** Opening Records for processing block **
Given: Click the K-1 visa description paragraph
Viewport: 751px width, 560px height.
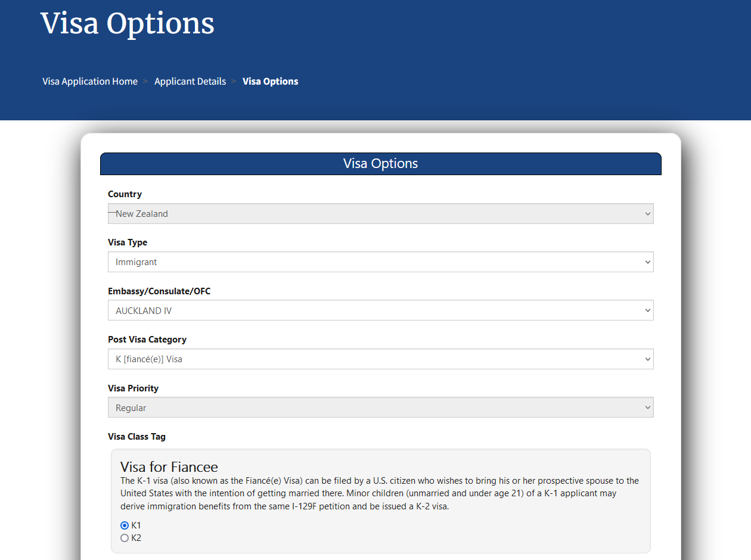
** Closing Records for processing block **
** Opening Records for processing block **
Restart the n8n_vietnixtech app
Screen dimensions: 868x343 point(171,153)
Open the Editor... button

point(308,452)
** Closing Records for processing block **
__Exercise brief__: The lines above, starting at the one with "Given: Click the" and ending at the one with "Viewport: 751px width, 560px height.", are the only ones to return, exactly as written.

__Your response__:
Given: Click the K-1 visa description paragraph
Viewport: 751px width, 560px height.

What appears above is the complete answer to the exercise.